There is a section in the film about her, although not indepth... 


"Clara Rockmore, Daphne Oram, Bebe Barron, Delia Derbyshire, Maryanne Amacher, Pauline Oliveros, Wendy Carlos, Eliane Radigue, Suzanne Ciani, and Laurie Spiegel" are featured...

Sounds like you more mean a doco about her only?

update: Hmmmm it seems unlikely alright: "Carlos, now *81* and living in New York, declined repeated requests for interviews for the book, the first full-length biography dedicated to her life"

And from her site:

*Bogus "Bio" Alert*
Please be aware there’s a purported “Biography” on me just released. It belongs on the *fiction *shelf. No one ever interviewed me, nor anyone I know. There's zero fact-checking. Don’t recognize myself anywhere in there—weird. Sloppy, dull and dubious, it's hardly an objective academic study as it pretends to be.
This slim, mean-sprited volume is based on several false premises. All of it is speculation taken out of context. The key sources are other people’s write-ups of interviews done for magazine articles. There’s simply no way to know what’s true or not—*nothing is first-hand*. 
The book is presumptuous. Pathetically, it accepts as “factual” a grab-bag of online urban legends, including anonymous axes to grind. The author imputes things she doesn’t understand, misses the real reasons for what was done or not done. She’s in way over her head, outside any areas of expertise, and even defames my dear deceased parents—shame!


----------



## cuttime (Jan 25, 2021)

It's just that Carlos has a history of not cooperating with documentarians. I think this goes back to the Fjellestad "Moog" movie, through the Amanda Sewell bio. There really isn't any more info than what Wendy has put out there herself. Fair enough; I just think someone needs to have a one-on-one with Wendy to sort it all out, before it's too late.


----------



## rudi (Jan 26, 2021)

For those who haven't had a chance to read some of Wendy Carlos' interviews, including the ones by Bob Moog and Jim Aikin, you can read / download them on her website:



Wendy Carlos Resources


----------



## shponglefan (Jan 26, 2021)

_"This content is not available in your country."_

Oh, the joys of geo-blocking...


----------



## wst3 (Jan 26, 2021)

I am trying to imagine just how much the media must have ticked Wendy Carlos off. It must be significant, because the only time I met her (on the exhibit floor at an NYC AES Convention years ago) she was genuine, and generous with her time, and gracious with my questions, most of which were probably not new to her.

She even spent some time explaining micro-tonal scales to me.

Thus I am surprised she doesn't want her story told.


----------



## timprebble (Jan 26, 2021)

wst3 said:


> Thus I am surprised she doesn't want her story told.

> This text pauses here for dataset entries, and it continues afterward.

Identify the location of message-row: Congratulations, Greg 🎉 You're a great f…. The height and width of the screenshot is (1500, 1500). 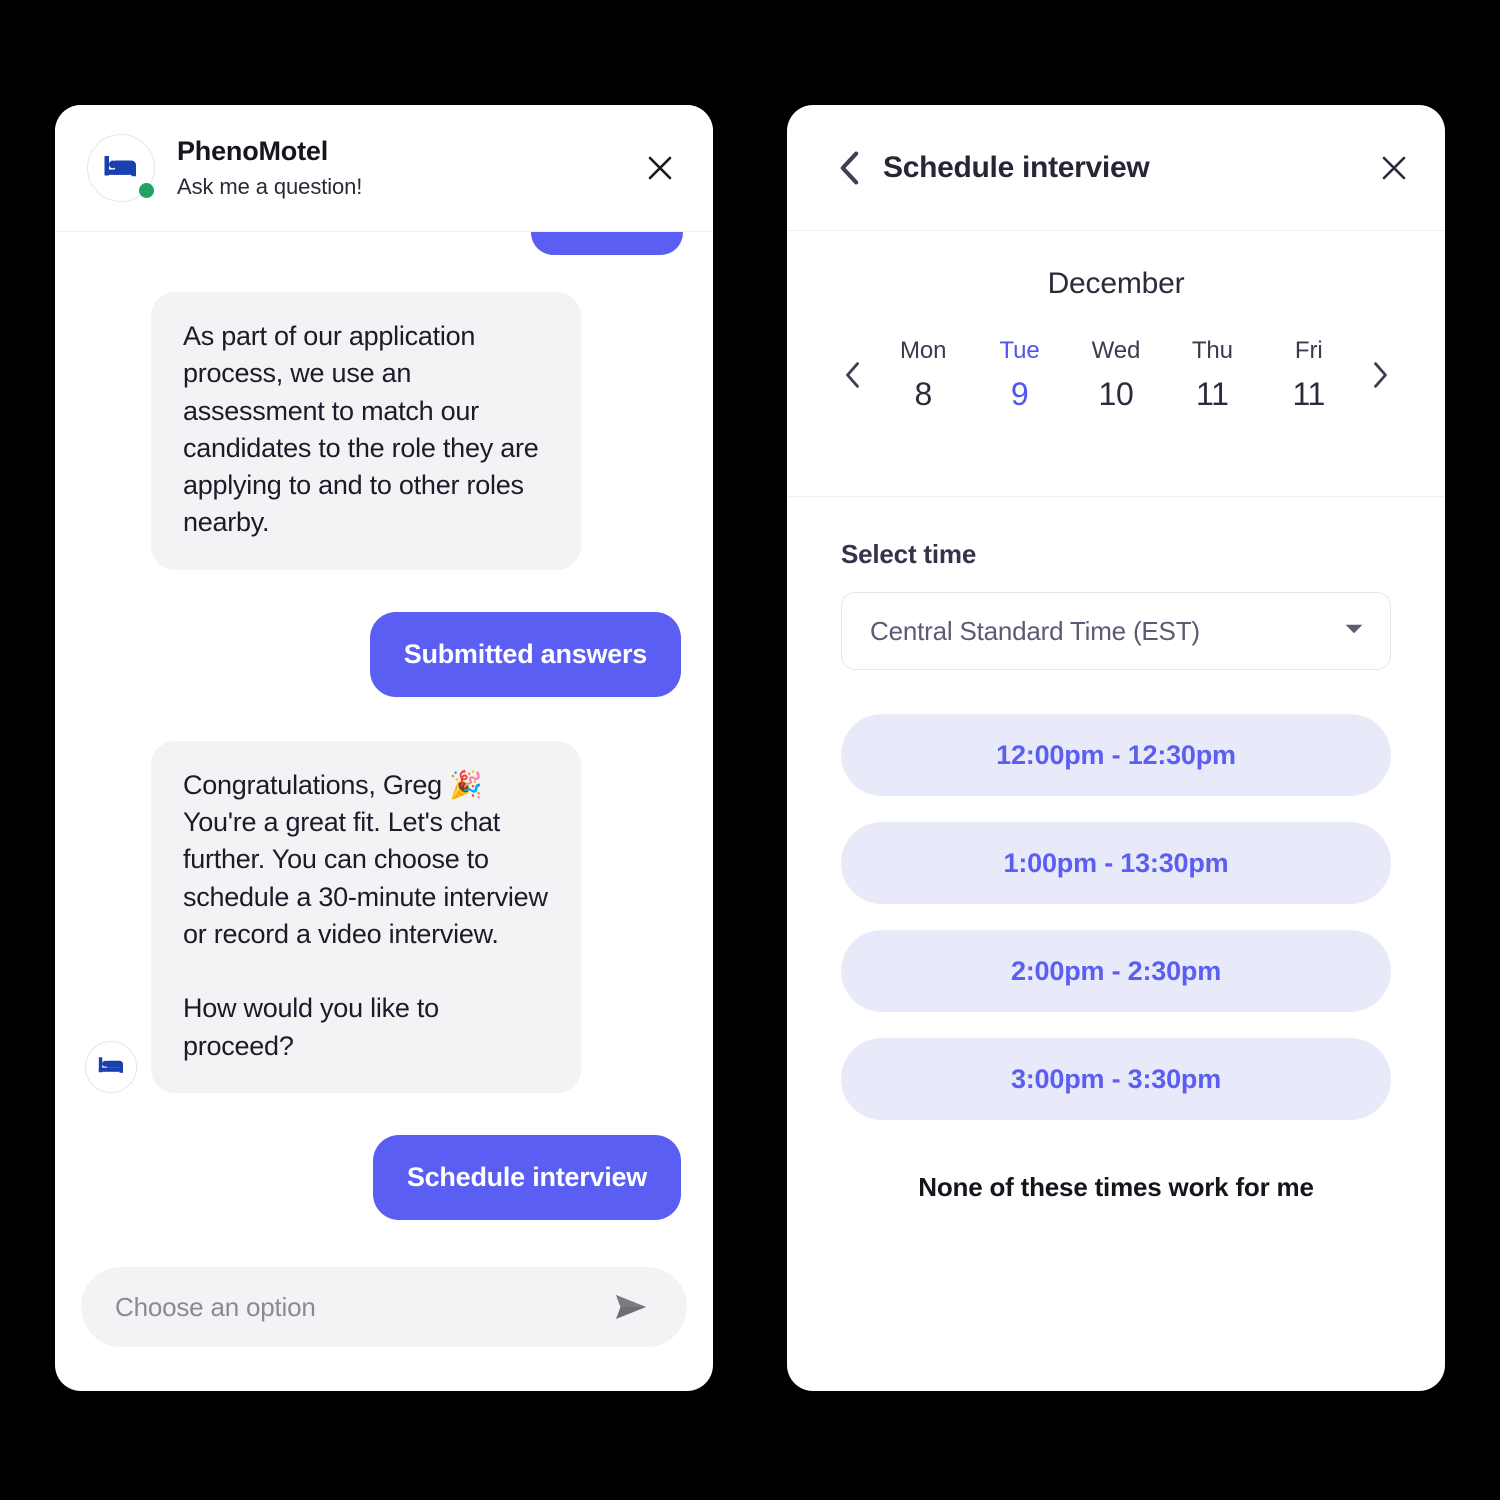
(384, 916).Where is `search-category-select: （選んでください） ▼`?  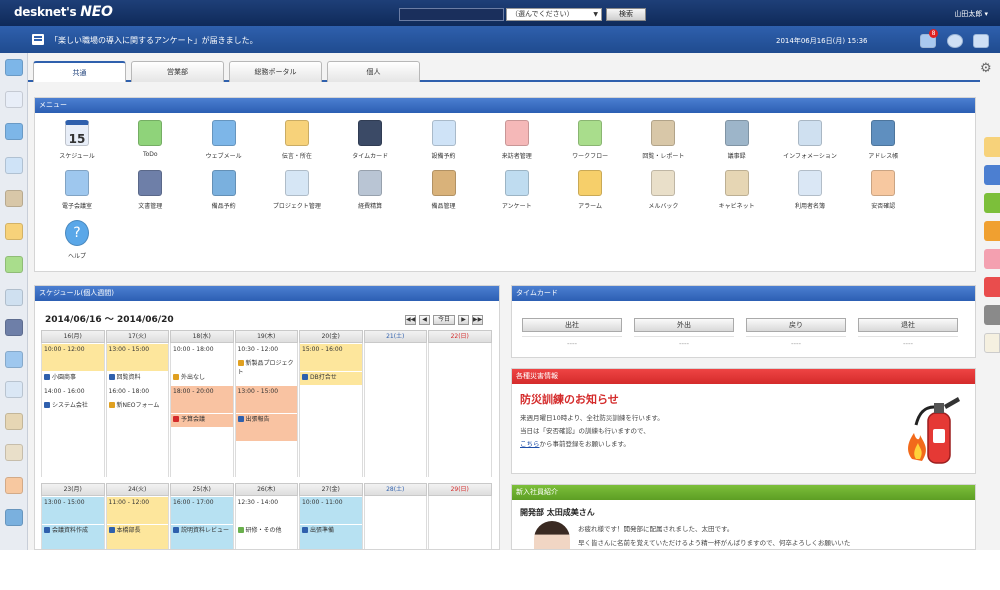 search-category-select: （選んでください） ▼ is located at coordinates (554, 14).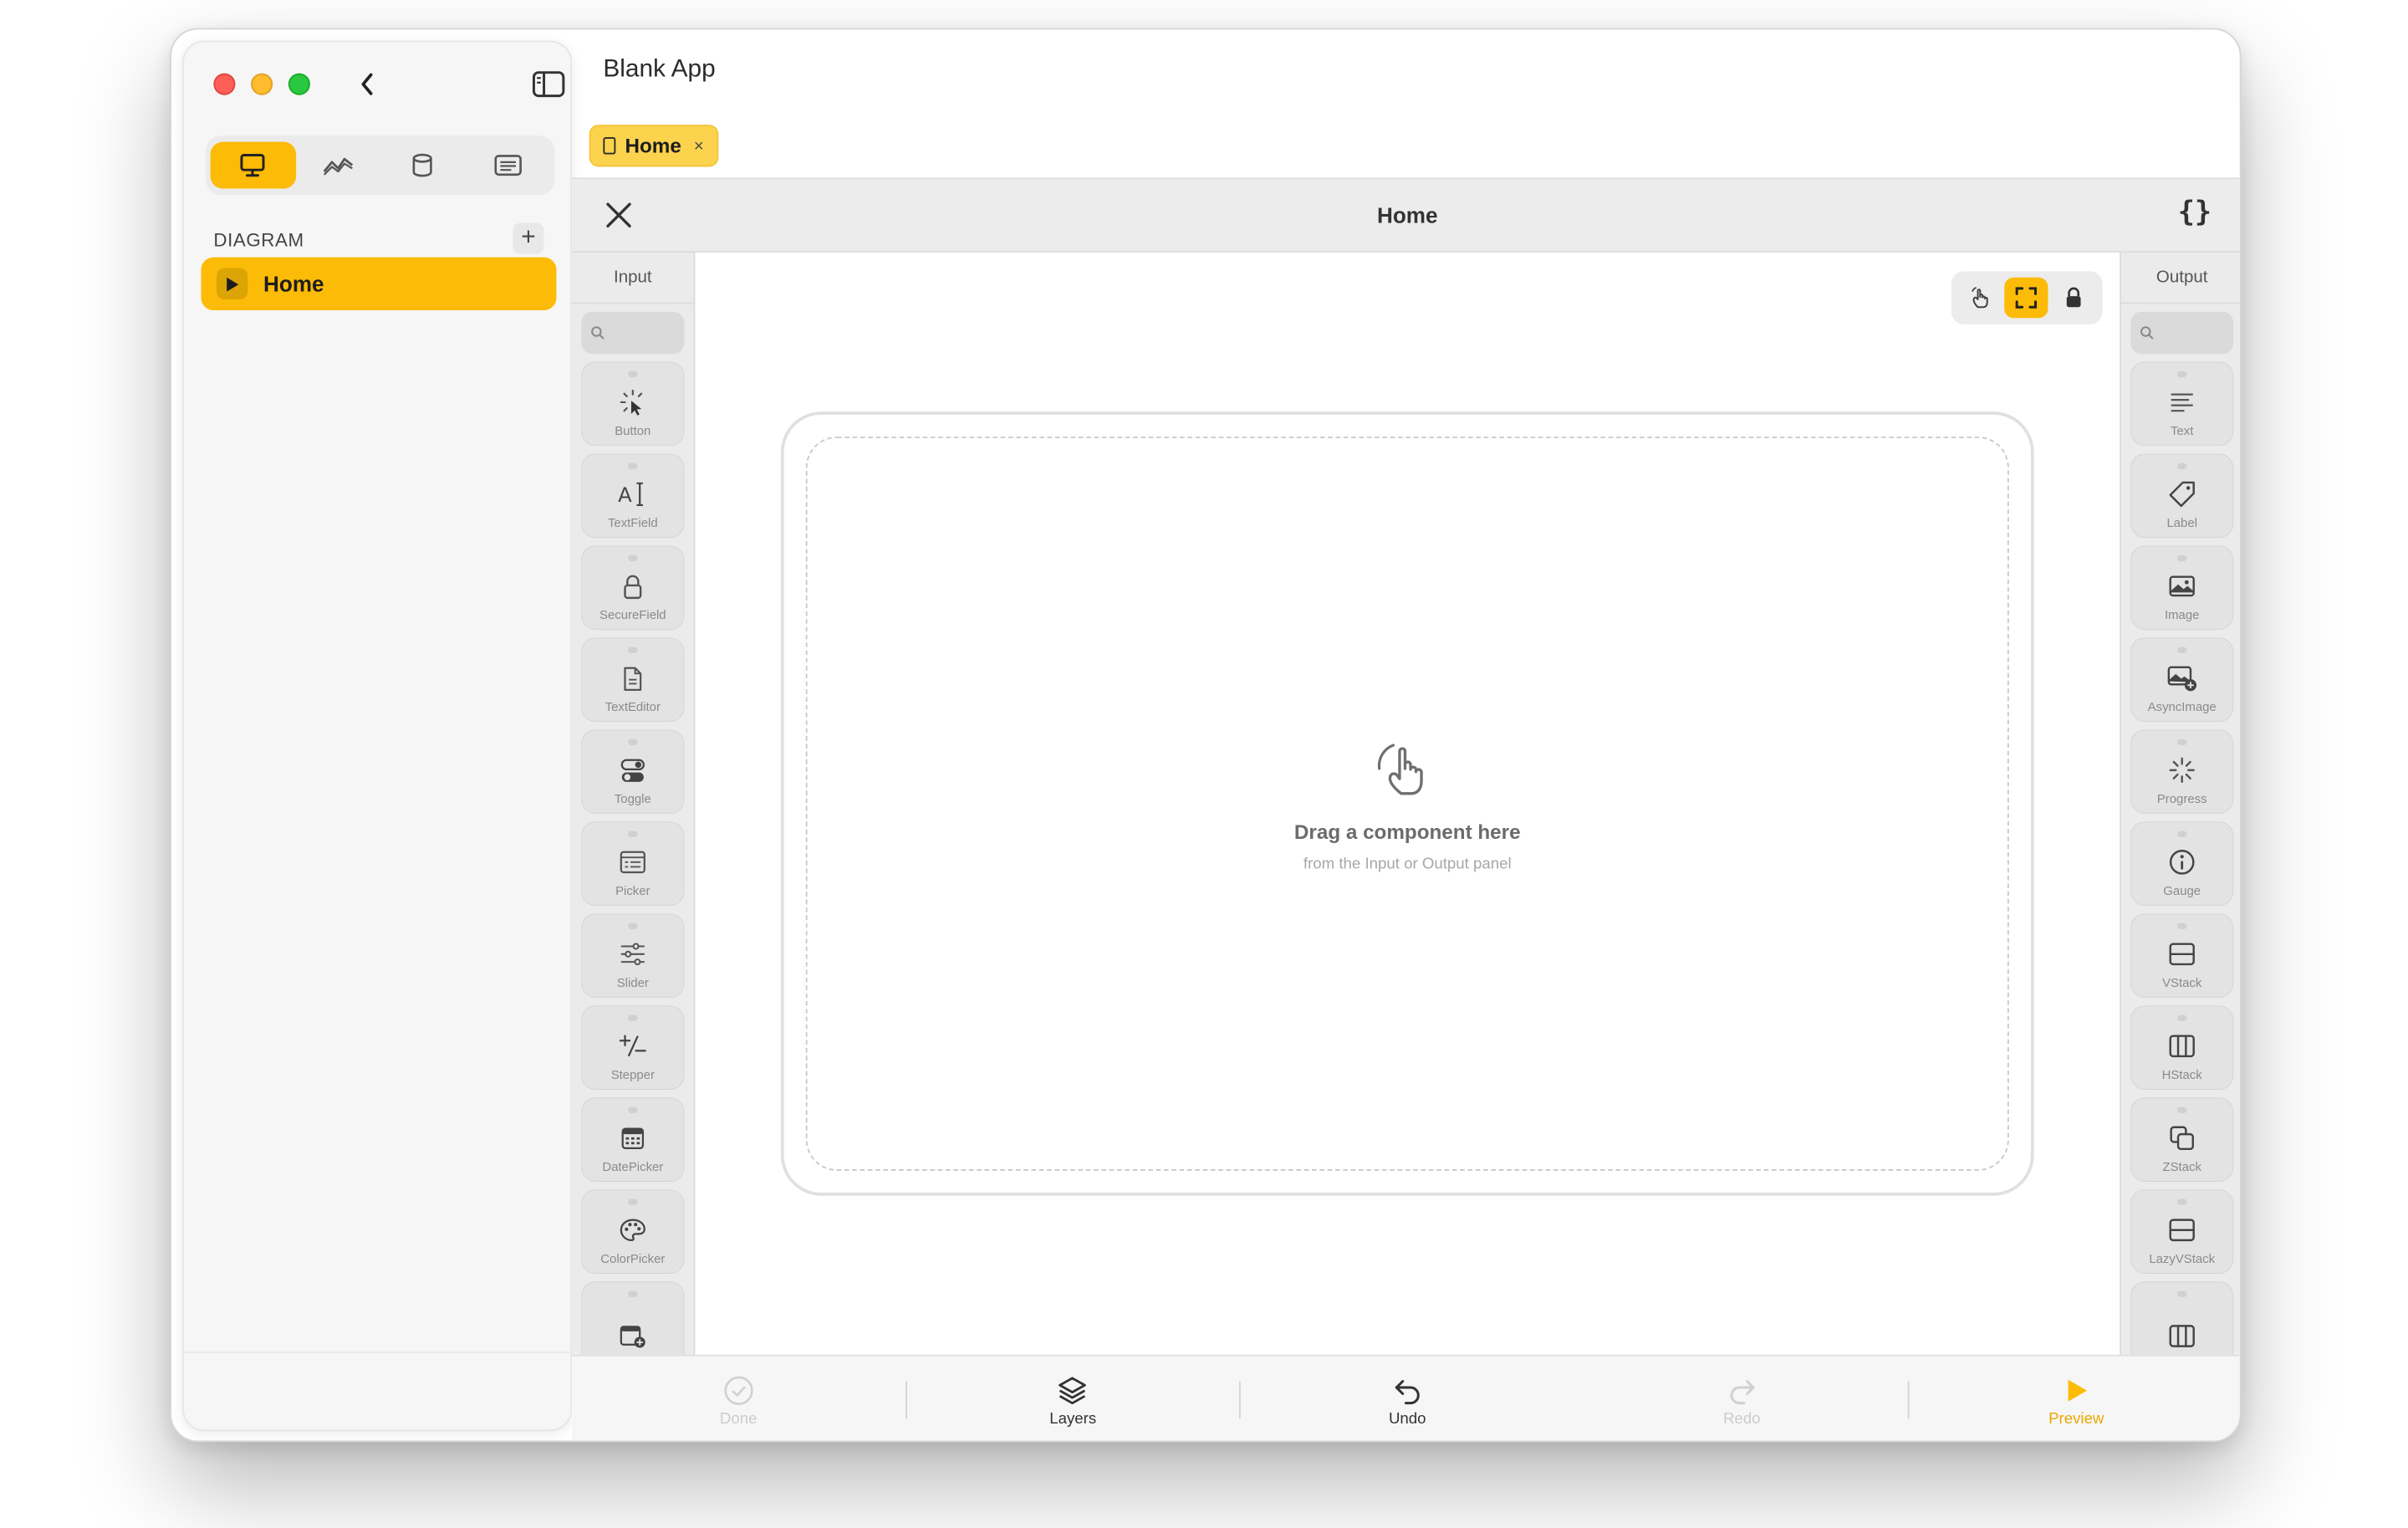 The image size is (2408, 1528). I want to click on undo-button: Undo, so click(1408, 1399).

There are not many directors who will allow final cut rights to the subject of their documentary, so I can appreciate if the process and final content were out of her control, that there could be huge reticence. The reaction to the biography is indicative of this... Like you I wish it was possible, maybe via someone close & trusted who could collaborate in a way that allowed her to essentially co-direct & co-produce.

I'm getting offtopic a bit, and its not something I spend much time thinking about but I read an article by author/blogger Tim Ferris outlining the downside of his 'fame' and I had no idea of the downsides - it really is unimaginable. If you dont have time to read the full article, skip to the section near the end: 'On the Darker Side, Some Very Real Issues'


https://tim.blog/2020/02/02/reasons-to-not-become-famous/


----------